„Seid barmherzig, wie auch euer Vater barmherzig ist“ (Lk 6,36)
Das Wort barmherzig setzt sich aus den beiden Teilen barm und herzig zusammen. Barm kommt in vielen alten Sprachen vor und hat dort ähnliche Bedeutungen, die allesamt Nähe, Offenheit, Anteilnahme, Hilfsbereitschaft bezeichnen. Mit Herz ist hier natürlich nicht das Organ gemeint, sondern der Sitz der Leidenschaft. Wenn Jesus uns also auffordert, barmherzig zu sein, so meint er, dass wir uns mit all unserer Leidenschaft in geschwisterlicher Liebe dem Nächsten zuwenden sollen, grade so, als ob es dabei um unser eigenes Leben ginge.
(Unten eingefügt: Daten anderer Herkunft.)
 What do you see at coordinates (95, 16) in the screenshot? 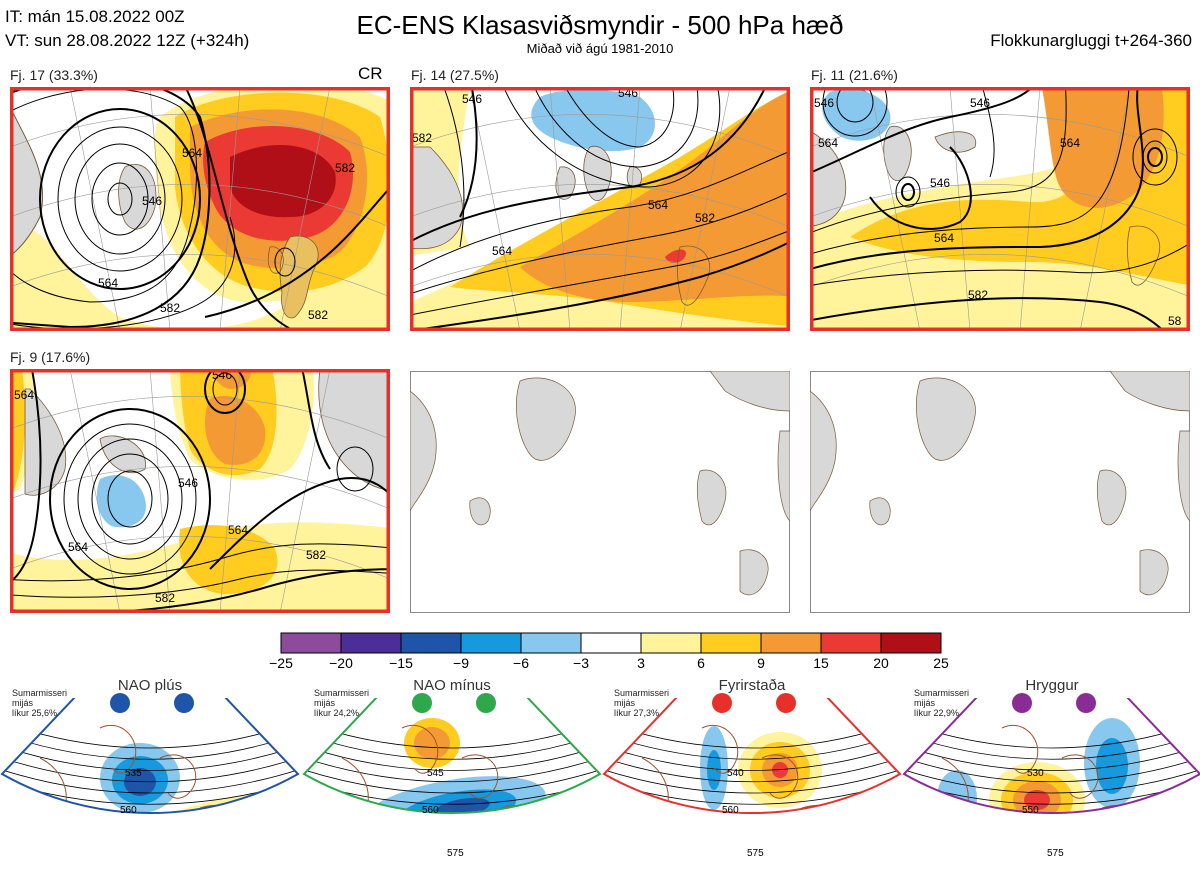
I see `initial-time: IT: mán 15.08.2022 00Z` at bounding box center [95, 16].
Auch wer mit „Nächster“ gemeint ist, wird durch die Stelle, an der dieser Spruch auftaucht, deutlich. Die Jahreslosung 2021 gehört zu dem Teil der Bergpredigt in dem Jesus von der Feindesliebe spricht. Nächster ist damit immer das unmittelbare Gegenüber ohne Ansehen der Person (Freund oder Feind?). In jener Zeit ohne Massenmedien beschränkte sich das natürlich auf die Menschen, denen man auf der Straße begegnet und das hat sich bis heute nicht geändert. Hinzu gekommen sind heute jedoch die Nächsten, die uns über die Medien begegnen und hier kann der Einzelne dann durchaus in Situationen kommen, in denen er sich überlastet fühlt. „Ich kann doch nicht die ganze Welt retten!“ Richtig, das hat Jesus schon getan. Und er möchte auch nicht, dass wir uns selbst ausbeuten. Hier spielt wiederum das Herz eine Rolle.